Nós temos que dar daquilo que nós recebemos. Os pais dão tudo para os filhos e chega o momento em que eles vão receber também daquilo que deram. Nós não vamos por iniciativa própria, é a Igreja que nos envia. Nós vamos em nome da Igreja, em nome da congregação. Quando a Igreja nos faz um envio missionário, eles nos dizem bem claramente, de que nós vamos em nome da Igreja, em nome de Cristo. Então nós sentimos que estamos realizando a missão que Cristo realizou.

Cristo não deixou o céu? O Pai? Ele não deixou tudo de bom e do melhor para vir aqui e se fazer uma criatura humana como nós? Ele viveu, sofreu, morreu… mas ressuscitou. É aquilo que nós queremos também na nossa vida de missionário: que o nosso povo conheça, cresça na sua fé, cresça no seu amor, na sua doação, para que um dia também eles possam ressurgir para uma vida bem melhor do que aqueles que eles têm hoje.

noticias.cancaonova.com: Em quais países, a congregação da Consolata está presente?

Ir. Josenilde: Na África, estamos em Moçambique, no Quênia, Tanzânia, na Somália, na Etiópia, em Guiné Bissau, na Libéria, em muitos países. Mas fora da África, também estamos na Ásia, na América, em muitos lugares, porque a Igreja não é fechada em si mesma.

Nos povos desses países também há muitos que não conhecem Jesus Cristo. São milhões e milhões de pessoas que não conhecem Jesus Cristo. E nós estamos abertos porque a Igreja pode nos chamar a qualquer momento para um outro país. Como nos chamou recentemente para estar na Mongólia, na Ásia. Estamos lá como missionários e missionárias da Consolata.

Aqui na África estamos em Djibouti, um país completamente muçulmano, mas a Igreja pediu nossa presença ali. Pediu nossa presença na Líbia, onde também são todos muçulmanos. Mas a nossa presença de cristãos católicos ali, é a Igreja que pede. Então nós temos que dar obediência ao Papa.

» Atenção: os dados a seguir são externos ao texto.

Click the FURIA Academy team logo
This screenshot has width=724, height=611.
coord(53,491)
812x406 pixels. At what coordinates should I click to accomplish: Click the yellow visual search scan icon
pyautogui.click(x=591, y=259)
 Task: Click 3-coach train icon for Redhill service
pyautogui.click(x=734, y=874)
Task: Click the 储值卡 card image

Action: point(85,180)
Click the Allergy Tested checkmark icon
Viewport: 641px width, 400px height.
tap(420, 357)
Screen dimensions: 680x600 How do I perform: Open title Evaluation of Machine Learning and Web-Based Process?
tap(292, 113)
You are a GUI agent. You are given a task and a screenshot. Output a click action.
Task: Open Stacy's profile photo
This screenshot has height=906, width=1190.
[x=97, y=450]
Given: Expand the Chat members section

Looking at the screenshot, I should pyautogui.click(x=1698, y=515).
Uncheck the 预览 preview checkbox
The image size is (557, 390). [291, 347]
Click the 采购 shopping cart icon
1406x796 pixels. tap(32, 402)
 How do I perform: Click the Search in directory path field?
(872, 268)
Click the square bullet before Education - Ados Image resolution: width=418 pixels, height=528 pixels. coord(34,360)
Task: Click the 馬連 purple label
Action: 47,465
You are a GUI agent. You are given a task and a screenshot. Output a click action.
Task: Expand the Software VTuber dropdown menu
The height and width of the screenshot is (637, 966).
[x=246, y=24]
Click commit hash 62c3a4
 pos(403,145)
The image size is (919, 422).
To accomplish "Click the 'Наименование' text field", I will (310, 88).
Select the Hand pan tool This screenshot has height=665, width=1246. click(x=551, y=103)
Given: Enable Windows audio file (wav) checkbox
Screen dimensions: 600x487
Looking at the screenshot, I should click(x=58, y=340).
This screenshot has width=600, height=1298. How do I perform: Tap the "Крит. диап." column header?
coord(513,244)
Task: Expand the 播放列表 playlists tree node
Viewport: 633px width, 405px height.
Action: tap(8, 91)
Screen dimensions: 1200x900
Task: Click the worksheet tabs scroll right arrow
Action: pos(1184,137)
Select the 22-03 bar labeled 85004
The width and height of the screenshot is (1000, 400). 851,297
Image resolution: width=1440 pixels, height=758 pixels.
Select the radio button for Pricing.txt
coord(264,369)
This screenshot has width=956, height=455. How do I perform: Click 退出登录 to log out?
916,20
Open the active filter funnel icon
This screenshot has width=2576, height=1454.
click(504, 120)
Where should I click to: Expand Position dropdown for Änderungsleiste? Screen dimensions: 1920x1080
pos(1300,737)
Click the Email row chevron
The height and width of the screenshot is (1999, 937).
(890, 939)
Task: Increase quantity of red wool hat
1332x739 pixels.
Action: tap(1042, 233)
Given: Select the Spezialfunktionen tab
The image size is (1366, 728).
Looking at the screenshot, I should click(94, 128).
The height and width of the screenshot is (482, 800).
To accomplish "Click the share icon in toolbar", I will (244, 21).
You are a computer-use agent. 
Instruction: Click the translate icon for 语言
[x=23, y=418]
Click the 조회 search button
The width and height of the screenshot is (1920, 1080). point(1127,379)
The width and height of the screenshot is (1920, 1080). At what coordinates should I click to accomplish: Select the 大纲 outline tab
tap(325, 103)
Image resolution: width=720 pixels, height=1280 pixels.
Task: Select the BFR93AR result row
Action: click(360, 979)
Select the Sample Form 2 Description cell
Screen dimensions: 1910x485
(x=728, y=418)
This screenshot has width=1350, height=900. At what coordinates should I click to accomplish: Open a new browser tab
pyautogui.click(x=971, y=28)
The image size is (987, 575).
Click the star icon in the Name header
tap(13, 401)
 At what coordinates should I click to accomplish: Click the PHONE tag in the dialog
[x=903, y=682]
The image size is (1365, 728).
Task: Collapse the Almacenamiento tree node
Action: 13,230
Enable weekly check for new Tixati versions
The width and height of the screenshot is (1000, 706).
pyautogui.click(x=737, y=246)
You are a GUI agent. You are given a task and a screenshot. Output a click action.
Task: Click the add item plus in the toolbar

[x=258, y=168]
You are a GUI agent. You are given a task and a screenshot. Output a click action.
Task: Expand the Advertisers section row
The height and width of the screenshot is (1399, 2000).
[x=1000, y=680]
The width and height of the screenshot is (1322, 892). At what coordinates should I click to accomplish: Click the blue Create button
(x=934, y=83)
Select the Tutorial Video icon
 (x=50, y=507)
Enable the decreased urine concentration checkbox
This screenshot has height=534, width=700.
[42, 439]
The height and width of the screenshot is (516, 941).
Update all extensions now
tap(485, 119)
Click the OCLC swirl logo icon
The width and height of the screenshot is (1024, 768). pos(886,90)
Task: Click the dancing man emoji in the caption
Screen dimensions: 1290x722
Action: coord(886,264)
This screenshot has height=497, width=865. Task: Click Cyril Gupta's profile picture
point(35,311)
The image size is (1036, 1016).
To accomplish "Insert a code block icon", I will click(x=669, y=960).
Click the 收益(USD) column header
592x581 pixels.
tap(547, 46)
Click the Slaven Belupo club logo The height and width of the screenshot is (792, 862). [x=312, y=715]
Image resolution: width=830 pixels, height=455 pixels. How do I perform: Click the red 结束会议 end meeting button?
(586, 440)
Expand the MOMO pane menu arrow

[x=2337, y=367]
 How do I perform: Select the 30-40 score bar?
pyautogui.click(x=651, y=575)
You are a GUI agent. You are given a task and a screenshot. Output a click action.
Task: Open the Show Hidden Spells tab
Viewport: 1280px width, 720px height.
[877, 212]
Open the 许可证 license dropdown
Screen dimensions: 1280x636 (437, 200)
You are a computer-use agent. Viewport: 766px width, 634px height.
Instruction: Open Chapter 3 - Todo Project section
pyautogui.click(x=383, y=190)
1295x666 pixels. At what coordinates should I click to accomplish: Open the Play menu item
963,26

Na Somália, as únicas pessoas cristãs que estavam ali – agora no momento não estão, desde que mataram a nossa irmã, a congregação retirou momentaneamente as irmãs de lá -, mas as únicas pessoas cristãs católicas ali são nossas irmãs. Não tem padres, não tem ninguém. Elas, de vez em quando, se deslocam para o Quênia, trazem o Santíssimo para elas comungarem ali diariamente, mas Missa não tem.

A nossa vocação também se estende aonde a Igreja nos pede, além da nossa vocação missionária como Congregação.

noticias.cancaonova.com:
Quais os critérios para a escolha desses locais onde será realizada a missão?

Ir. Josenilde: A Igreja nos mostra determinados lugares que precisaria da nossa presença. Depois os nossos superiores vão estudar o local para ver a possibilidade aqui ou ali de abrir uma comunidade. A partir daí começa preparação do pessoal com a formação sobre os costumes, a cultura daquele povo, para que os missionários estejam um tanto preparados para dar início verdadeiramente à missão naquele lugar.

E a gente apresenta à Santa Sé que, entre aqueles lugares, escolhemos esse. E a Santa Sé acolhe, porque se ela nos apresenta esses vários lugares porque todos necessitam da presença de missionários.